--- Selected text ---
‘Ecotherapy’ dining anyone? Try Raintree Hospitality Group’s newly opened Tagaytay restaurant

By Raquel P. Gomez -July 1, 2021


Ecotheraphy or nature therapy is a current trend. Spending time in nature is a relaxing activity, particularly during these pandemic times. But there’s also growing evidence that the natural environment can help relieve symptoms of both physical and psychological in nature.

Places or destinations that feature ecotherapy have recently sprouted, with many of them just outside of Metro Manila, or mere hours drive away from constricting urban jungle.


One recently opened establishment located in Tagaytay has its own take on “ecotherapy” dining.

Raintree Hospitality Group, the name behind restaurants such as Saboten, Providore, and Chotto Matte, has opened its first restaurant in Tagaytay City called the Farmer’s Table.

The project was developed when wellness advocate Cathy Brillantes Turvill offered a prime location for an alfresco garden restaurant within her expansive Tagaytay estate.


Turvill owns Nurture Wellness Village, a premier spa and wellness center in Tagaytay.

The Farmer’s Table is Raintree Hospitality’s response to the stresses of living through a pandemic. Putting up an ecotherapy restaurant inside Nurture Wellness Village was a unique opportunity the group didn’t want to miss, according to Annabella Wisniewski, Raintree Hospitality Group chairperson.

“It became more meaningful during the pandemic as we are able to help alleviate the plight of many struggling people through job creation, and at the same time help lift the low morale of the community through a new and vibrant project,” she said.


The al fresco restaurant is a must-try escape from city living as it features only the freshest vegetables and herbs from Nurture Farmacy, the wellness center’s very own organic farm. The owners shared that the restaurant is their own way of living the locavore way, focusing on fresh and sustainable produce that’s not just good for the body but also for the mind.


Seasoned corporate chef and restaurateur Kalel Chan is the one behind the restaurant’s deliciously healthy dishes.


The Farmer’s Table also aims to support neighboring farmers and suppliers to help boost the local economy.


For example, the restaurant sources its ingredients from crops grown at the farm. Meats and seafood are sourced from surrounding areas in Tagaytay, such as beef and seafood from Batangas, coffee and longganisa from Amadeo. And a local brewery named Monkey Eagle located very near the restaurant supplies the beer, according to Martin Wisniewski, vice president of the Raintree Hospitality Group.

--- Extracted material ---
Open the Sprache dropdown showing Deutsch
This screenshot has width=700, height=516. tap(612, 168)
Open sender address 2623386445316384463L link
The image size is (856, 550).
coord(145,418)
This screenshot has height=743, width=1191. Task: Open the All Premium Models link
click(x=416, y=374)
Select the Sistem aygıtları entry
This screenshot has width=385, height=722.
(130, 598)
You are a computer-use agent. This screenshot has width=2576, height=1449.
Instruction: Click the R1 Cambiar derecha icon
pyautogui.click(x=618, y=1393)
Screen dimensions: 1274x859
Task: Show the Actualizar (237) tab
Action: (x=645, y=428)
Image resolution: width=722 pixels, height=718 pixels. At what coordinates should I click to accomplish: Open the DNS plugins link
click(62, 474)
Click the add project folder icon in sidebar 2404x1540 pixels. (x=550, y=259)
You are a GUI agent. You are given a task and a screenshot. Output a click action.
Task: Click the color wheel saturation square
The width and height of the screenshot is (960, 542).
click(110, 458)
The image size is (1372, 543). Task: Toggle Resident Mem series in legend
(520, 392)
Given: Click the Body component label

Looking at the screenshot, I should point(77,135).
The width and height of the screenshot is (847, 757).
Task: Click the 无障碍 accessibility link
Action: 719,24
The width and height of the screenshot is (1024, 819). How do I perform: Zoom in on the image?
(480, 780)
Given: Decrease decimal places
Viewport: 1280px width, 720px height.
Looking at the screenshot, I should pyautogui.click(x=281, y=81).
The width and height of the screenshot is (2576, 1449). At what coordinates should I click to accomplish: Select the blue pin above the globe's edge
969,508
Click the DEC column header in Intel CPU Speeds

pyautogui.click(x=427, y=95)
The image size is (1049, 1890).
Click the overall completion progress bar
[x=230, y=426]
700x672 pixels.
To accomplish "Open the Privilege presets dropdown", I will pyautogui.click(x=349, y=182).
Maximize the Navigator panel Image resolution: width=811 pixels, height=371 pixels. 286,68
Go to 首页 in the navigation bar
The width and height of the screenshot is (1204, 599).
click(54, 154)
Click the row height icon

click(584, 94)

--- What is being asked ---
Write the next part of the article about the Farmer's Table restaurant in Tagaytay, picking up after its last sentence. The rows have no connection to the article about the Tagaytay restaurant.

--- Expected answer ---
The Farmer’s Table has three sections. The Boutique Market serves local delicacies, Nurture Wellness signature products, and the weekend pop-up store for the freshest fruits and vegetables from the local area. The Artisanal Baker offers freshly made breads and pastries, as well as a coffee and juice bar. The Garden Bistro houses the main dining hall and events garden terrace, which is a perfect venue for intimate celebrations and small gatherings or meetings away from the hustle and bustle of Metro Manila.


Diners and shoppers at the Farmer’s Table will experience the best that nature has to offer with its extensive menu filled with uniquely delicious fare. Its highly recommended Hothouse Cauliflower & Broccoli served Buffalo-style, or its signature Mr. Jones Tapa, stone-fired pizza, and Banana Hazelnut French Toast with Peanut Brittle and Fresh Cream are just some of them.

The restaurant also has its own twists to Tagaytay favorites like Bulalo and Fried Tawilis, as well as vegan-friendly options like their Caesar Salad and Plant-based Burger.


For people itching to travel safely outside Metro Manila, the Farmer’s Table offers more reasons to escape the city.


“We knew a lot of our guests from our Manila restaurants could not travel abroad or even to farther provinces, so we thought this would be the perfect al fresco, pandemic-friendly kind of place. Tagaytay is close enough to Metro Manila to travel for the day or the weekend where most city dwellers could get much needed breathing space and indulge in tasty, fresh food,” says Wisniewski.